>>>>>
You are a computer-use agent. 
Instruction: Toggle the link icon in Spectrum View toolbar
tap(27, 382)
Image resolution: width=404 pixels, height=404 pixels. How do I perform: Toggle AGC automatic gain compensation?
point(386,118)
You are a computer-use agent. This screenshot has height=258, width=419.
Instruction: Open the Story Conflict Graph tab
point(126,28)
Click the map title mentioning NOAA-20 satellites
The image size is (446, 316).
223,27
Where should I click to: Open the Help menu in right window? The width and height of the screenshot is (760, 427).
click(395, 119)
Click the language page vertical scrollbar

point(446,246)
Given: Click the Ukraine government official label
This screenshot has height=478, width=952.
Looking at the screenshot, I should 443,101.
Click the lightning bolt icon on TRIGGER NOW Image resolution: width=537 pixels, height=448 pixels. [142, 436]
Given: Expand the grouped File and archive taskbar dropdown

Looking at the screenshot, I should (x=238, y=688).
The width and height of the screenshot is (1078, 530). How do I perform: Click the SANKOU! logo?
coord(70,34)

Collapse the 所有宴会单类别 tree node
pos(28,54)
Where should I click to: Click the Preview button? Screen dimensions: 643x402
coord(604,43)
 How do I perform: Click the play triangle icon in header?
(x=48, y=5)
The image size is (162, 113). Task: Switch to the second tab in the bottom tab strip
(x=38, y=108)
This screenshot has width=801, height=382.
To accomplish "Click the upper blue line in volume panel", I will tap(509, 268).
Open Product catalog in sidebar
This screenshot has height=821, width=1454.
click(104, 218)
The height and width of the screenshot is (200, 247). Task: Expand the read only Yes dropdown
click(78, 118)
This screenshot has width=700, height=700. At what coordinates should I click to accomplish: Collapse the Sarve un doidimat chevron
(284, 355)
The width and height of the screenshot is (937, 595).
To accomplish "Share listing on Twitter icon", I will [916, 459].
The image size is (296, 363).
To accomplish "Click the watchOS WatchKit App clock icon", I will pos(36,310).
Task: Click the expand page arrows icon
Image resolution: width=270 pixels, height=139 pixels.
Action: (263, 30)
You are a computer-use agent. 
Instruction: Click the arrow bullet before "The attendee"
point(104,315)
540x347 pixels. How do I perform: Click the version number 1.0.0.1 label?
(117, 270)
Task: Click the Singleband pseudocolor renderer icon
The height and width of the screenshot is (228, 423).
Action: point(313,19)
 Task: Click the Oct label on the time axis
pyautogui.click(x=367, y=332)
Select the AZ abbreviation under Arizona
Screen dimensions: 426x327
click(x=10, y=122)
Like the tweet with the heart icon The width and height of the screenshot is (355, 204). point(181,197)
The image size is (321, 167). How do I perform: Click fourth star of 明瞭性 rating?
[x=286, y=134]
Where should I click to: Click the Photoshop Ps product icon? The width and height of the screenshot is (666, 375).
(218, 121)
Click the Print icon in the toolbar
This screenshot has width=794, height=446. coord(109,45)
<<<<<
- **À faire**
Reproduis les entrées ci-dessus sous forme de liste JSON de chaînes, avec une chaîne par ligne et sans les lignes vides.

- **Réponse**
[
  "You are a computer-use agent. ",
  "Instruction: Toggle the link icon in Spectrum View toolbar",
  "tap(27, 382)",
  "Image resolution: width=404 pixels, height=404 pixels. How do I perform: Toggle AGC automatic gain compensation?",
  "point(386,118)",
  "You are a computer-use agent. This screenshot has height=258, width=419.",
  "Instruction: Open the Story Conflict Graph tab",
  "point(126,28)",
  "Click the map title mentioning NOAA-20 satellites",
  "The image size is (446, 316).",
  "223,27",
  "Where should I click to: Open the Help menu in right window? The width and height of the screenshot is (760, 427).",
  "click(395, 119)",
  "Click the language page vertical scrollbar",
  "point(446,246)",
  "Given: Click the Ukraine government official label",
  "This screenshot has height=478, width=952.",
  "Looking at the screenshot, I should 443,101.",
  "Click the lightning bolt icon on TRIGGER NOW Image resolution: width=537 pixels, height=448 pixels. [142, 436]",
  "Given: Expand the grouped File and archive taskbar dropdown",
  "Looking at the screenshot, I should (x=238, y=688).",
  "The width and height of the screenshot is (1078, 530). How do I perform: Click the SANKOU! logo?",
  "coord(70,34)",
  "Collapse the 所有宴会单类别 tree node",
  "pos(28,54)",
  "Where should I click to: Click the Preview button? Screen dimensions: 643x402",
  "coord(604,43)",
  " How do I perform: Click the play triangle icon in header?",
  "(x=48, y=5)",
  "The image size is (162, 113). Task: Switch to the second tab in the bottom tab strip",
  "(x=38, y=108)",
  "This screenshot has width=801, height=382.",
  "To accomplish \"Click the upper blue line in volume panel\", I will tap(509, 268).",
  "Open Product catalog in sidebar",
  "This screenshot has height=821, width=1454.",
  "click(104, 218)",
  "The height and width of the screenshot is (200, 247). Task: Expand the read only Yes dropdown",
  "click(78, 118)",
  "This screenshot has width=700, height=700. At what coordinates should I click to accomplish: Collapse the Sarve un doidimat chevron",
  "(284, 355)",
  "The width and height of the screenshot is (937, 595).",
  "To accomplish \"Share listing on Twitter icon\", I will [916, 459].",
  "The image size is (296, 363).",
  "To accomplish \"Click the watchOS WatchKit App clock icon\", I will pos(36,310).",
  "Task: Click the expand page arrows icon",
  "Image resolution: width=270 pixels, height=139 pixels.",
  "Action: (263, 30)",
  "You are a computer-use agent. ",
  "Instruction: Click the arrow bullet before \"The attendee\"",
  "point(104,315)",
  "540x347 pixels. How do I perform: Click the version number 1.0.0.1 label?",
  "(117, 270)",
  "Task: Click the Singleband pseudocolor renderer icon",
  "The height and width of the screenshot is (228, 423).",
  "Action: point(313,19)",
  " Task: Click the Oct label on the time axis",
  "pyautogui.click(x=367, y=332)",
  "Select the AZ abbreviation under Arizona",
  "Screen dimensions: 426x327",
  "click(x=10, y=122)",
  "Like the tweet with the heart icon The width and height of the screenshot is (355, 204). point(181,197)",
  "The image size is (321, 167). How do I perform: Click fourth star of 明瞭性 rating?",
  "[x=286, y=134]",
  "Where should I click to: Click the Photoshop Ps product icon? The width and height of the screenshot is (666, 375).",
  "(218, 121)",
  "Click the Print icon in the toolbar",
  "This screenshot has width=794, height=446. coord(109,45)"
]